Using real-time social media to promote events


I’m in Washington D.C. today (and yesterday) attending the Association Media & Publishing Conference, an annual meeting hosted by the Society of National Association Publishers (SNAP). Some of you may be interested in checking out the “real-time” event website today. I believe it’s a great example of how to pull together some of the streams of the “live” web (Twitter, Flickr, YouTube, SlideShare, blogging) to help capture the activities of an event for those who are attending — and those who can’t make it to the event, but who would like to at least “follow along.”

Hammock Inc. developed and is “wrangling” the site today. (I say “wrangling,” because “raising” a community, like raising children, takes a village.) We also developed and helped the folks at SNAP host a six-week pre-conference community at that helped to start the “conversation” leading up to the conference.

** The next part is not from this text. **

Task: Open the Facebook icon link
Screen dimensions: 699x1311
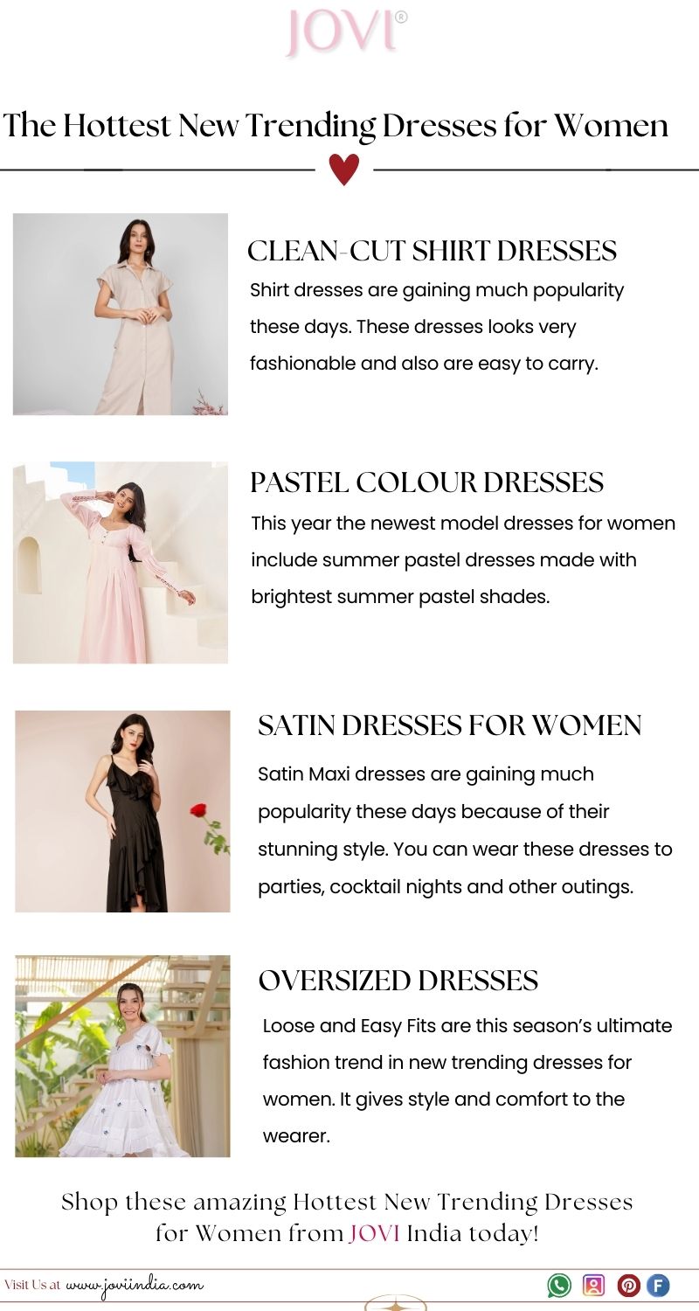Action: [658, 1286]
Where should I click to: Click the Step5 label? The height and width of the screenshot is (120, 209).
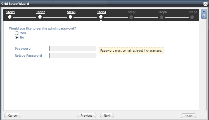click(132, 12)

While good “content” and networking are the keys to a great meeting, I’ll add that in this environment of magazine-oriented conferences being cancelled and having their attendance fall dramatically, this conference hit its attendance goals and sold out its exhibitor space.

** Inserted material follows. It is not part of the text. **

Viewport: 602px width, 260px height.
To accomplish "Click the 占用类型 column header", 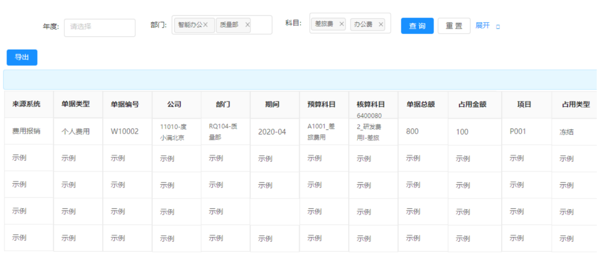I will (x=575, y=104).
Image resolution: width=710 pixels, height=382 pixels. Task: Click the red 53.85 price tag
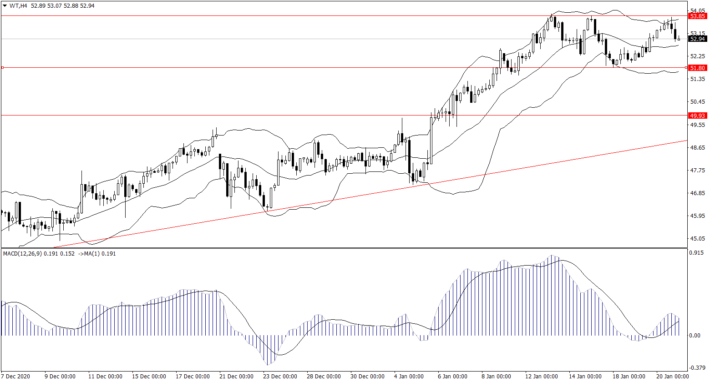tap(697, 16)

I’m not suggesting that making social media a central part of the conference promotion is the only reason this conference attendance has held up, however, I do believe it has displayed how a focus on online “community” reinforces the intuitive understanding people have of the value of investing time and money in making the effort to spend time offline connecting with people with whom they share a professional passion.

If you are here, I look forward to seeing you today — check out the Hammock booth. If you’re not here, feel free to follow along online.